Even though the week started on a down note, the S&P500 finished the week strongly by recording big gains on Thursday and Friday. The result was a third week of consecutive gains for this large cap index which closed up another 1.1%. Stock market volatility dipped, but only slightly, suggesting that investors and traders are still worried about potential price drops in the near term. And volume, during the week when prices rose, fell back somewhat, and this suggests that investors are not jumping back into the stock market with both feet.
Back in the real world, on Main Street, there wasn’t a lot of news to report. The labor market conditions index fell much more than in the prior month. And export prices also continued to slide backwards, which is bad for corporate profits.
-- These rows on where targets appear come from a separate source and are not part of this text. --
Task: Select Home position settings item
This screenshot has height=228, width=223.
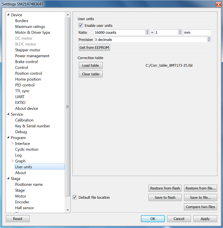Action: click(x=28, y=79)
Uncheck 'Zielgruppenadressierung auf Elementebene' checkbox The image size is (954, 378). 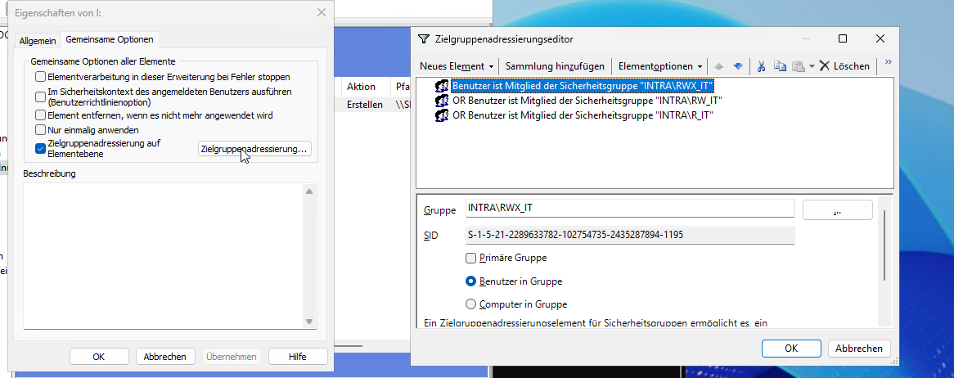(x=41, y=148)
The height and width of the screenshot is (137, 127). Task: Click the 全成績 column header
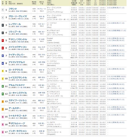pyautogui.click(x=74, y=1)
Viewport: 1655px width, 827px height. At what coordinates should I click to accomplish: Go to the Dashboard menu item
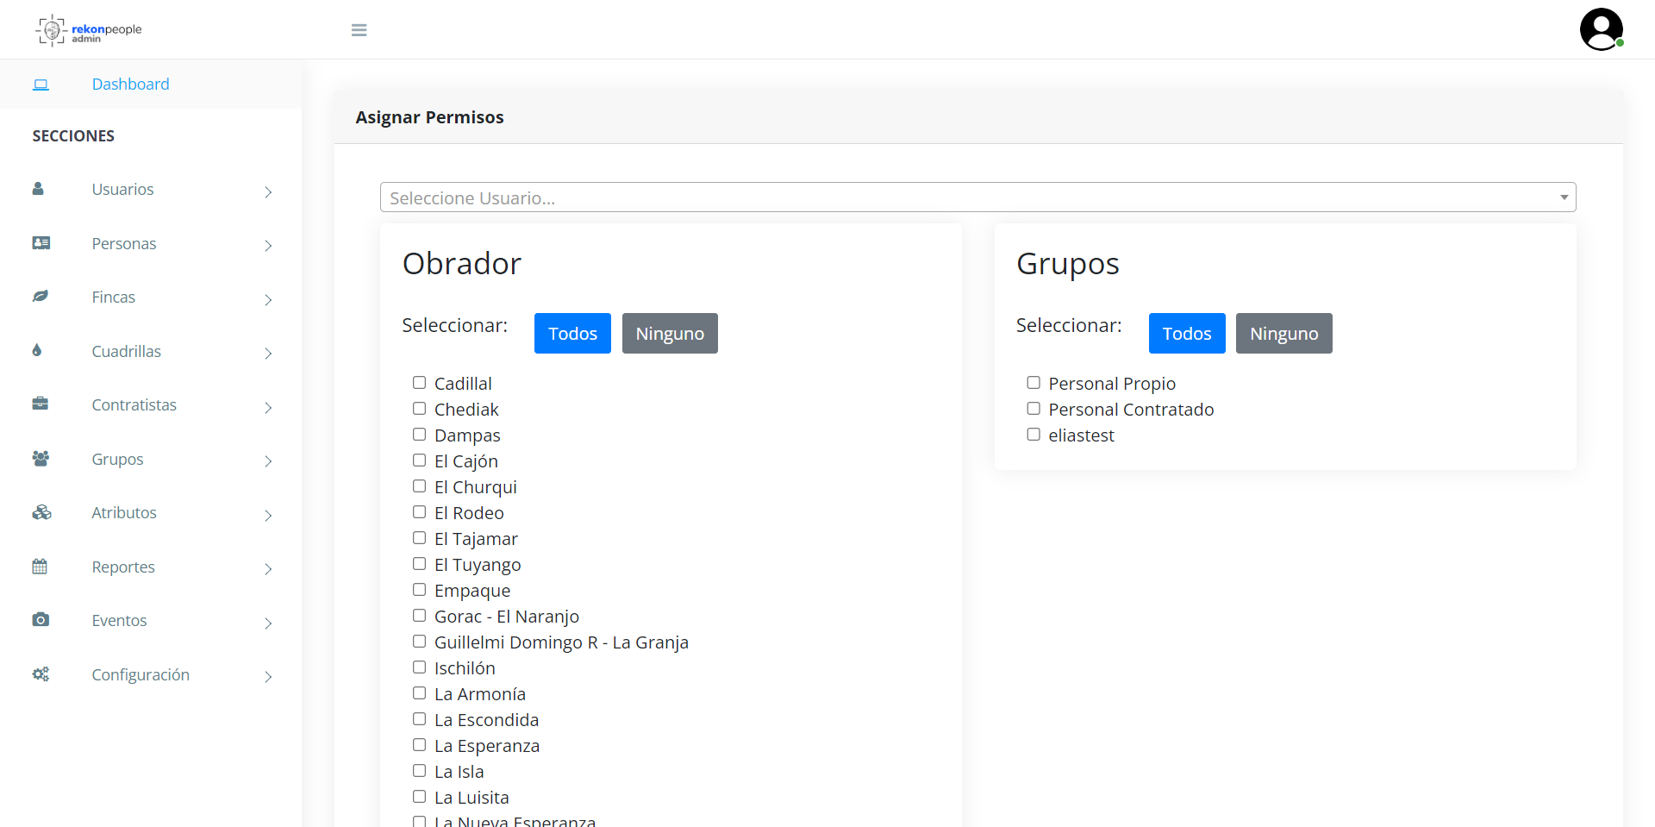click(x=131, y=84)
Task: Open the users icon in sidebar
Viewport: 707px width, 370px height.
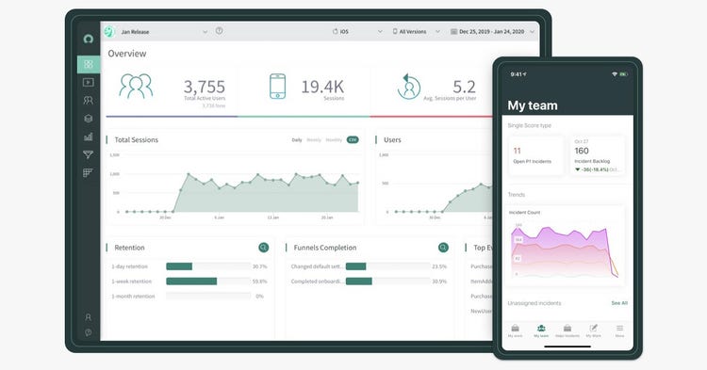Action: click(89, 101)
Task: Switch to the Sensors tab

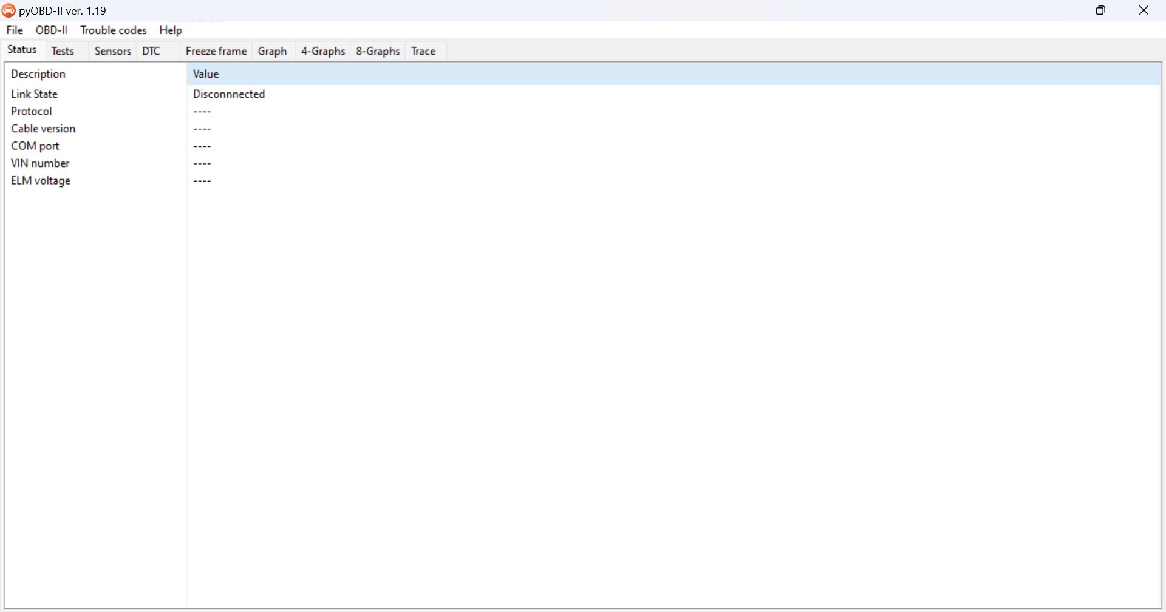Action: click(112, 51)
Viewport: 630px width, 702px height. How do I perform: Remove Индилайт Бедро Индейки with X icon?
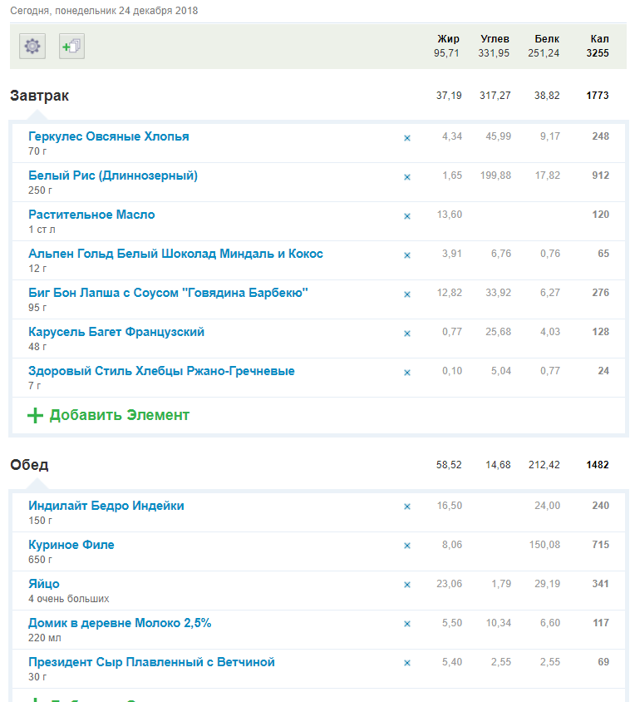(x=407, y=507)
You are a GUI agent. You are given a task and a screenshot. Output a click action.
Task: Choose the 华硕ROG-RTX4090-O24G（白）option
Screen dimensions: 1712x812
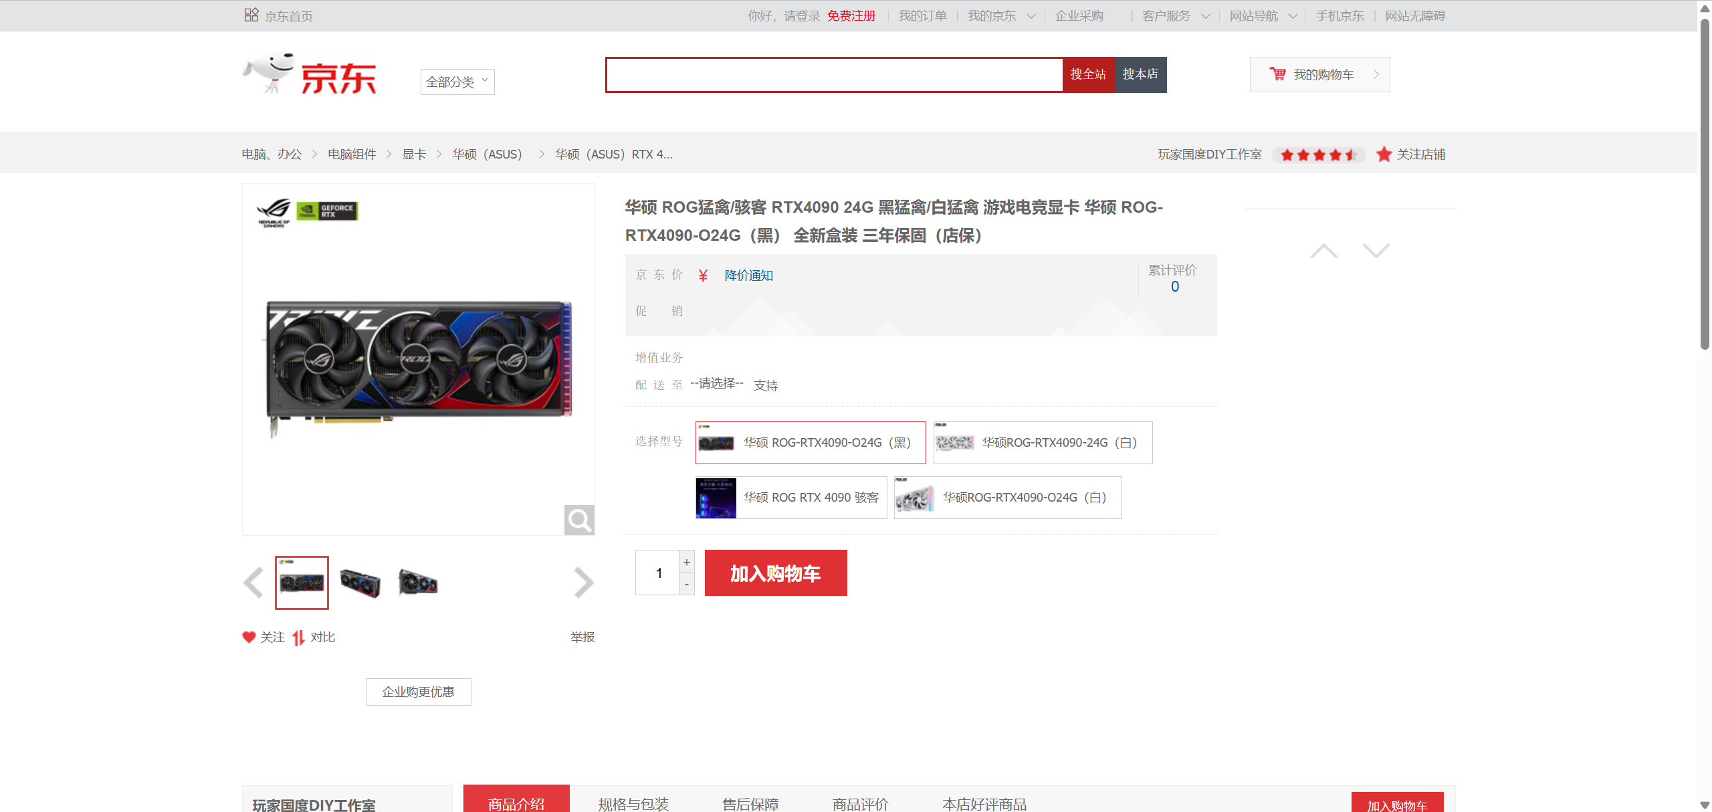(1008, 498)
On the positive side, wholesale trade came in stronger than expected. And initial jobless claims fell back more than economists had projected. But keep in mind that of all major economic indicators, most job reports are lagging indicators in terms of predicting recessions. They tend to be at their strongest levels just as recessions are about to begin.
In terms of technical analysis, the picture for the S&P500 suddenly becomes very interesting. Now that a big chunk of the losses from January and February have been reversed, the question becomes—will the rally continue further and lead to new all-time highs, or will it sputter now that the traditional resistance levels are being reached (for example, the 200 day moving average is now directly overhead and will be an area where many stock holders look to sell in order to get out of formerly losing positions that were added in December).